COURTESY PHOTO: SCAPPOOSE HIGH SCHOOL - After Scappoose High School jettisoned its Indian chief mascot years ago, the school switched to a stone-tipped spear adorned with a feather.A month ago, Scappoose High School students and local residents renewed the call to dump the high school's Indian mascot.

More than 2,180 people signed a petition calling on the Scappoose School Board to change the mascot.

Now, those in support of keeping the mascot have chimed in.

Scappoose resident Shelly Mahar created a different petition two weeks ago, asking the school board to retain the Indian mascot as "a symbol of strength, pride and respect for generations of proud Scappoose High School Alumni."

That petition had 1,065 signatures by the end of Tuesday, July 21.

"Now people want to cancel culture the history (of) our little town and remove our school mascot, one that has given generations of Scappoose High School graduates great pride, The Indians," Mahar wrote.

Alumni signed both petitions, some calling the mascot racist and embarrassing, others calling it a symbol of pride and strength.

"I always thought if a school chose a certain symbol as their mascot it meant they thought it was a strong powerful symbol. A winner," wrote Lisa Wight, who signed the petition to keep the mascot.

Rebecca Bozart said no one advocating for the change had offered a plan for funding the switch and that changing the mascot would be a "frivolous expense that does not need to be undertaken at this financially critical time."

   "This continues to be debated every few years," Bozart wrote. "I believe if they change the mascot it will just be something else that will need to be changed… All of these changes cost time and money."

The school's mascot was widely debated in 2016, when the school district worked with the Confederated Tribes of the Grand Ronde to come to an agreement that would allow the district to keep the mascot.

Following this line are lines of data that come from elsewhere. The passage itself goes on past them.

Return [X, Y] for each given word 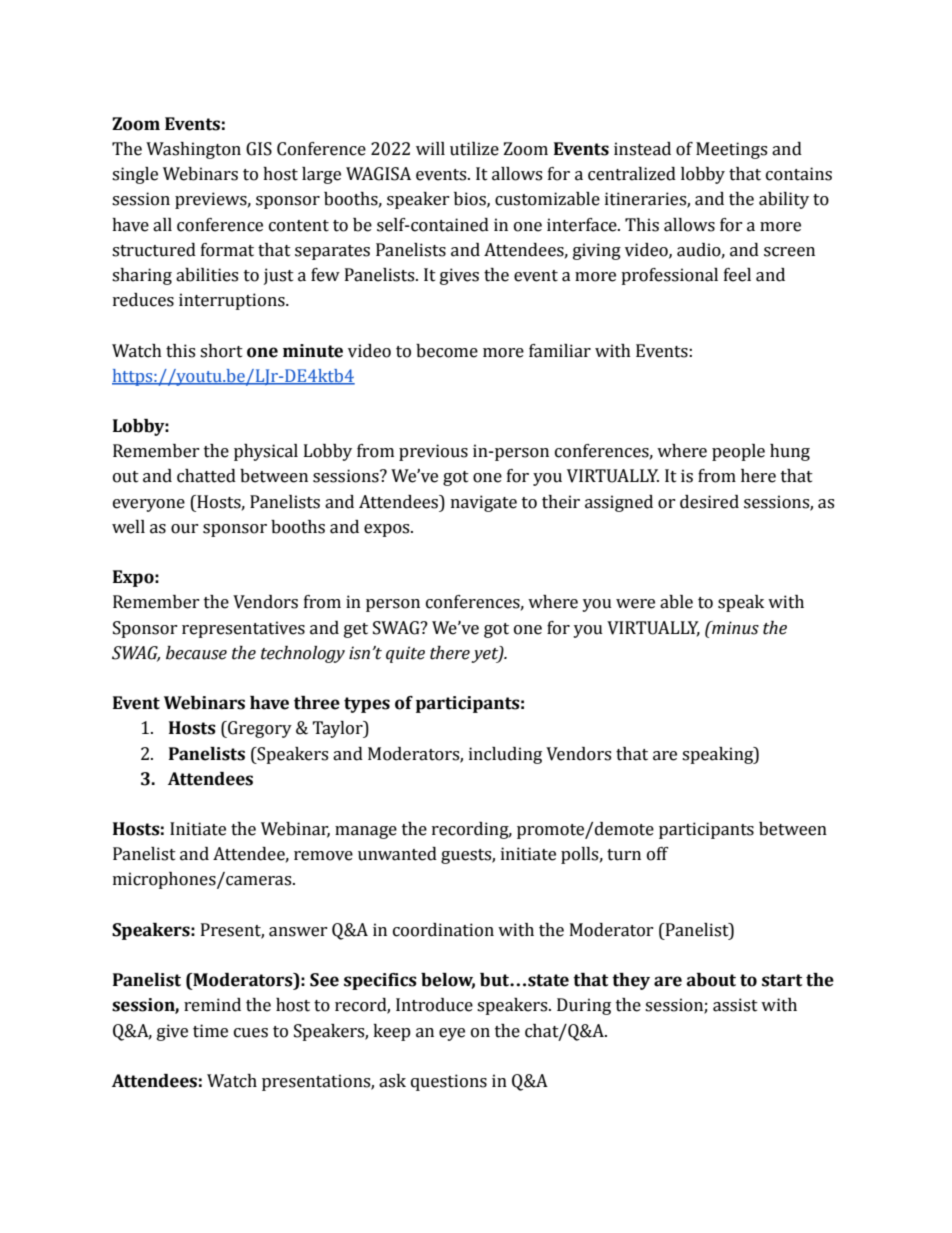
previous [433, 452]
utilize [474, 149]
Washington [193, 150]
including [505, 755]
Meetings [731, 150]
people [738, 452]
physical [266, 452]
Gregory [259, 729]
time [210, 1031]
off [658, 854]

In 2012, the Oregon Department of Education scheduled a ban of all Native American mascots or imagery, but in 2016 approved a resolution allowing districts to keep such mascots if they reached use agreements by 2017 with one of the Oregon tribes.

There are nine federally recognized tribes in Oregon; the district reached an agreement with the Confederated Tribes of Grand Ronde.

Maintaining the Indians mascot helps Native Americans retain their identity as a people, Jon George, tribal council secretary for the Confederated Tribes of Grand Ronde, said in 2016.

The mascot image had previously been an image of a man wearing a feathered warbonnet headdress, which were not worn by native peoples in the Scappoose area. The image changed to an arrowhead-tipped spear adorned with a feather.

The school district agreed to begin using a native history curriculum developed by the tribe by fall 2017. Mercedes Jones, curriculum specialist for the tribe, said the fourth-grade curriculum was available starting in 2014, the eighth-grade curriculum became available in 2016, and the second-, sixth- and 10th-grade curricula were made available last year.

But some teachers and students said they hadn't seen those curricula implemented in the district.

A spokesperson for the Grand Ronde tribes declined earlier this month to discuss the district's compliance.

The agreement also required the district to create a "native club" for students in grades six through 12 and "treat the club in the same manner as all school clubs and organizations."

However, a list of clubs at Scappoose High School in 2019-20 did not include a native club among more than 20 groups.

Scappoose School District Superintendent Tim Porter did not respond to questions concerning the district's compliance with the agreement, other than to say that he would not be able to answer questions by press time. The Spotlight sent questions to Porter two weeks prior and followed up multiple times.

None of the Scappoose school principals contacted by the Spotlight answered questions about the presence of native history curriculum in their schools.